- [Dataset excerpts]:
▬▬▬▬▬▬▬▬▬▬

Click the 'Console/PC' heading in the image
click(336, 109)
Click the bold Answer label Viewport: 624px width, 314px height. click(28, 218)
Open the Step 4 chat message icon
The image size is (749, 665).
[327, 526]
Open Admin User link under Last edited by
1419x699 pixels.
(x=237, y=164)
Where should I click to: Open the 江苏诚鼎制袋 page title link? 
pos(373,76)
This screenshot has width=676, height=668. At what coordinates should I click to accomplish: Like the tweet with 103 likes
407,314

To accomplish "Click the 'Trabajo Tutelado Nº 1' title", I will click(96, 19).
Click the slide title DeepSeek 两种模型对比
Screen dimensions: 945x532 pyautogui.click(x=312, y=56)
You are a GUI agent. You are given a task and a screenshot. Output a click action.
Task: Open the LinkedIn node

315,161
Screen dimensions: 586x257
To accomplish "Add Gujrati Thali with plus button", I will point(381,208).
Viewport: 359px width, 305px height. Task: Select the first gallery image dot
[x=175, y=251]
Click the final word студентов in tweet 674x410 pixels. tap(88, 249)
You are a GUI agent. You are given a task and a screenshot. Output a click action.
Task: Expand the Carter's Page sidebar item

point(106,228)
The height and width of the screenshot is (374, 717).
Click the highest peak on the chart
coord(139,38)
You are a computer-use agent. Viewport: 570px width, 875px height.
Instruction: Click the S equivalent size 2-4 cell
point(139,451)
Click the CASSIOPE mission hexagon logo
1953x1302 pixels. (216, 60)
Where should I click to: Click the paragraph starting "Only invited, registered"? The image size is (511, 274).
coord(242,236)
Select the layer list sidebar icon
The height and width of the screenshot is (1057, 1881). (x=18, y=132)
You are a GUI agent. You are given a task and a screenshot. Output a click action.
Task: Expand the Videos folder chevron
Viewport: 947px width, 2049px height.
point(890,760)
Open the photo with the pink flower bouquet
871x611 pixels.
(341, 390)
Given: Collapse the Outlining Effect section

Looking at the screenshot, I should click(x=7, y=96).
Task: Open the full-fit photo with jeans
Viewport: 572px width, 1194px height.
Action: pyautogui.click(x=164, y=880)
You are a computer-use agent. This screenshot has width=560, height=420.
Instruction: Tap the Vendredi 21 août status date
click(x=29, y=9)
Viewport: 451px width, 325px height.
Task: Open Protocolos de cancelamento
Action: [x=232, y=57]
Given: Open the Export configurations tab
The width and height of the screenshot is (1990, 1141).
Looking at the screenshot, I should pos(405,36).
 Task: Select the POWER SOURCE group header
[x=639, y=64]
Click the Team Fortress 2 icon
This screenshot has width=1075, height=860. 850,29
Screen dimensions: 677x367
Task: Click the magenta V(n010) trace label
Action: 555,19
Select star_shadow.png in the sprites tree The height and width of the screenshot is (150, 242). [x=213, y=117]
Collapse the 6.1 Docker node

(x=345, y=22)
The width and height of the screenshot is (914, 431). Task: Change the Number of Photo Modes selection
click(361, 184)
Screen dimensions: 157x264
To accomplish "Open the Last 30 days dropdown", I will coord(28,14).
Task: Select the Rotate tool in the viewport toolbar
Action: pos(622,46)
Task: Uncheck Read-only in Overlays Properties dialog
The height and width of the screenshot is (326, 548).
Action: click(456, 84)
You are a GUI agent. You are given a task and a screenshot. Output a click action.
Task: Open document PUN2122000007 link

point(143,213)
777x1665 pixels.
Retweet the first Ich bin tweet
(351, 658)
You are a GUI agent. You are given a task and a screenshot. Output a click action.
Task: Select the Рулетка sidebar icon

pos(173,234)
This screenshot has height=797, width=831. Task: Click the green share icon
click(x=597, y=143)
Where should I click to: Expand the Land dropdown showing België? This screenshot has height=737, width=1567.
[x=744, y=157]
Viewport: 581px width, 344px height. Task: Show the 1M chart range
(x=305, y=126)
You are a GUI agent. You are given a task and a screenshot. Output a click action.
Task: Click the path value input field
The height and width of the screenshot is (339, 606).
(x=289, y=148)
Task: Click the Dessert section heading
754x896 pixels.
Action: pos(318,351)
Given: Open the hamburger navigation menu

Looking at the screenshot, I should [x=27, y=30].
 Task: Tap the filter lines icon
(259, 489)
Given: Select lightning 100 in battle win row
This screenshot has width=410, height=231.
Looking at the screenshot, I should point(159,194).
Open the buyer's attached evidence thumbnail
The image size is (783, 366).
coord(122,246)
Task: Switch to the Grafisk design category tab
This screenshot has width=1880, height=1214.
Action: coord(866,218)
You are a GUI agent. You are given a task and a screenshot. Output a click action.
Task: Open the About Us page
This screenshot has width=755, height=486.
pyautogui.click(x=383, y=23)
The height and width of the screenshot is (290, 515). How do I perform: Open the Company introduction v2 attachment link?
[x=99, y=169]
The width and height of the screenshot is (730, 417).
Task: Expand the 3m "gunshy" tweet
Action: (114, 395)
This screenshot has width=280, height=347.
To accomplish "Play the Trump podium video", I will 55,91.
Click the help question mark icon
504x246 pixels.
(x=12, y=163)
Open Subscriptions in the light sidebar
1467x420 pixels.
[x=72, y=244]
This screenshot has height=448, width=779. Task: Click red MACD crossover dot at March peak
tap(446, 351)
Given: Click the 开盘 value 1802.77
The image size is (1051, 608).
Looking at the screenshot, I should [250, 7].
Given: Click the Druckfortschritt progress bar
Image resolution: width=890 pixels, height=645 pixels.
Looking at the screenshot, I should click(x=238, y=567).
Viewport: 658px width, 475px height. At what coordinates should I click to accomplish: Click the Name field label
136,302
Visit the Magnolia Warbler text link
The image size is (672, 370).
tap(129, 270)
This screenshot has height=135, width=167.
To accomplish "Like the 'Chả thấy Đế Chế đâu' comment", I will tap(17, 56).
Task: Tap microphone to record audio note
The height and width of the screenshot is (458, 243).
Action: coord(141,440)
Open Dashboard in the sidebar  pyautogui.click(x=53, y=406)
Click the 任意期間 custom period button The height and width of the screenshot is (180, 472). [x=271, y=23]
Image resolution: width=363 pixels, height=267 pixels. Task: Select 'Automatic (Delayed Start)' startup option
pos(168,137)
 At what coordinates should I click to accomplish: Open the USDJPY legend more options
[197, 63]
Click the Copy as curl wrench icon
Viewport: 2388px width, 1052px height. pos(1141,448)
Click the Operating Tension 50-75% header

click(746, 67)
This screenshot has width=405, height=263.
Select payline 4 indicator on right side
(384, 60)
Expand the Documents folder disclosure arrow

▬▬▬▬▬▬▬▬▬▬

- [What needs to be done]: Copy the lines above word for word.

- [Written reply]:
Click the 'Console/PC' heading in the image
click(336, 109)
Click the bold Answer label Viewport: 624px width, 314px height. click(28, 218)
Open the Step 4 chat message icon
The image size is (749, 665).
[327, 526]
Open Admin User link under Last edited by
1419x699 pixels.
(x=237, y=164)
Where should I click to: Open the 江苏诚鼎制袋 page title link? 
pos(373,76)
This screenshot has width=676, height=668. At what coordinates should I click to accomplish: Like the tweet with 103 likes
407,314

To accomplish "Click the 'Trabajo Tutelado Nº 1' title", I will click(96, 19).
Click the slide title DeepSeek 两种模型对比
Screen dimensions: 945x532 pyautogui.click(x=312, y=56)
You are a GUI agent. You are given a task and a screenshot. Output a click action.
Task: Open the LinkedIn node

315,161
Screen dimensions: 586x257
To accomplish "Add Gujrati Thali with plus button", I will point(381,208).
Viewport: 359px width, 305px height. Task: Select the first gallery image dot
[x=175, y=251]
Click the final word студентов in tweet 674x410 pixels. tap(88, 249)
You are a GUI agent. You are given a task and a screenshot. Output a click action.
Task: Expand the Carter's Page sidebar item

point(106,228)
The height and width of the screenshot is (374, 717).
Click the highest peak on the chart
coord(139,38)
You are a computer-use agent. Viewport: 570px width, 875px height.
Instruction: Click the S equivalent size 2-4 cell
point(139,451)
Click the CASSIOPE mission hexagon logo
1953x1302 pixels. (216, 60)
Where should I click to: Click the paragraph starting "Only invited, registered"? The image size is (511, 274).
coord(242,236)
Select the layer list sidebar icon
The height and width of the screenshot is (1057, 1881). (x=18, y=132)
You are a GUI agent. You are given a task and a screenshot. Output a click action.
Task: Expand the Videos folder chevron
Viewport: 947px width, 2049px height.
point(890,760)
Open the photo with the pink flower bouquet
871x611 pixels.
(341, 390)
Given: Collapse the Outlining Effect section

Looking at the screenshot, I should click(x=7, y=96).
Task: Open the full-fit photo with jeans
Viewport: 572px width, 1194px height.
Action: pyautogui.click(x=164, y=880)
You are a computer-use agent. This screenshot has width=560, height=420.
Instruction: Tap the Vendredi 21 août status date
click(x=29, y=9)
Viewport: 451px width, 325px height.
Task: Open Protocolos de cancelamento
Action: [x=232, y=57]
Given: Open the Export configurations tab
The width and height of the screenshot is (1990, 1141).
Looking at the screenshot, I should pos(405,36).
 Task: Select the POWER SOURCE group header
[x=639, y=64]
Click the Team Fortress 2 icon
This screenshot has width=1075, height=860. 850,29
Screen dimensions: 677x367
Task: Click the magenta V(n010) trace label
Action: 555,19
Select star_shadow.png in the sprites tree The height and width of the screenshot is (150, 242). [x=213, y=117]
Collapse the 6.1 Docker node

(x=345, y=22)
The width and height of the screenshot is (914, 431). Task: Change the Number of Photo Modes selection
click(361, 184)
Screen dimensions: 157x264
To accomplish "Open the Last 30 days dropdown", I will coord(28,14).
Task: Select the Rotate tool in the viewport toolbar
Action: pos(622,46)
Task: Uncheck Read-only in Overlays Properties dialog
The height and width of the screenshot is (326, 548).
Action: click(456, 84)
You are a GUI agent. You are given a task and a screenshot. Output a click action.
Task: Open document PUN2122000007 link

point(143,213)
777x1665 pixels.
Retweet the first Ich bin tweet
(351, 658)
You are a GUI agent. You are given a task and a screenshot. Output a click action.
Task: Select the Рулетка sidebar icon

pos(173,234)
This screenshot has height=797, width=831. Task: Click the green share icon
click(x=597, y=143)
Where should I click to: Expand the Land dropdown showing België? This screenshot has height=737, width=1567.
[x=744, y=157]
Viewport: 581px width, 344px height. Task: Show the 1M chart range
(x=305, y=126)
You are a GUI agent. You are given a task and a screenshot. Output a click action.
Task: Click the path value input field
The height and width of the screenshot is (339, 606).
(x=289, y=148)
Task: Click the Dessert section heading
754x896 pixels.
Action: pos(318,351)
Given: Open the hamburger navigation menu

Looking at the screenshot, I should [x=27, y=30].
 Task: Tap the filter lines icon
(259, 489)
Given: Select lightning 100 in battle win row
This screenshot has width=410, height=231.
Looking at the screenshot, I should point(159,194).
Open the buyer's attached evidence thumbnail
The image size is (783, 366).
coord(122,246)
Task: Switch to the Grafisk design category tab
This screenshot has width=1880, height=1214.
Action: coord(866,218)
You are a GUI agent. You are given a task and a screenshot. Output a click action.
Task: Open the About Us page
This screenshot has width=755, height=486.
pyautogui.click(x=383, y=23)
The height and width of the screenshot is (290, 515). How do I perform: Open the Company introduction v2 attachment link?
[x=99, y=169]
The width and height of the screenshot is (730, 417).
Task: Expand the 3m "gunshy" tweet
Action: (114, 395)
This screenshot has width=280, height=347.
To accomplish "Play the Trump podium video", I will 55,91.
Click the help question mark icon
504x246 pixels.
(x=12, y=163)
Open Subscriptions in the light sidebar
1467x420 pixels.
[x=72, y=244]
This screenshot has height=448, width=779. Task: Click red MACD crossover dot at March peak
tap(446, 351)
Given: Click the 开盘 value 1802.77
The image size is (1051, 608).
Looking at the screenshot, I should [250, 7].
Given: Click the Druckfortschritt progress bar
Image resolution: width=890 pixels, height=645 pixels.
Looking at the screenshot, I should click(x=238, y=567).
Viewport: 658px width, 475px height. At what coordinates should I click to accomplish: Click the Name field label
136,302
Visit the Magnolia Warbler text link
The image size is (672, 370).
tap(129, 270)
This screenshot has height=135, width=167.
To accomplish "Like the 'Chả thấy Đế Chế đâu' comment", I will tap(17, 56).
Task: Tap microphone to record audio note
The height and width of the screenshot is (458, 243).
Action: coord(141,440)
Open Dashboard in the sidebar  pyautogui.click(x=53, y=406)
Click the 任意期間 custom period button The height and width of the screenshot is (180, 472). [x=271, y=23]
Image resolution: width=363 pixels, height=267 pixels. Task: Select 'Automatic (Delayed Start)' startup option
pos(168,137)
 At what coordinates should I click to accomplish: Open the USDJPY legend more options
[197, 63]
Click the Copy as curl wrench icon
Viewport: 2388px width, 1052px height. pos(1141,448)
Click the Operating Tension 50-75% header

click(746, 67)
This screenshot has width=405, height=263.
Select payline 4 indicator on right side
(384, 60)
Expand the Documents folder disclosure arrow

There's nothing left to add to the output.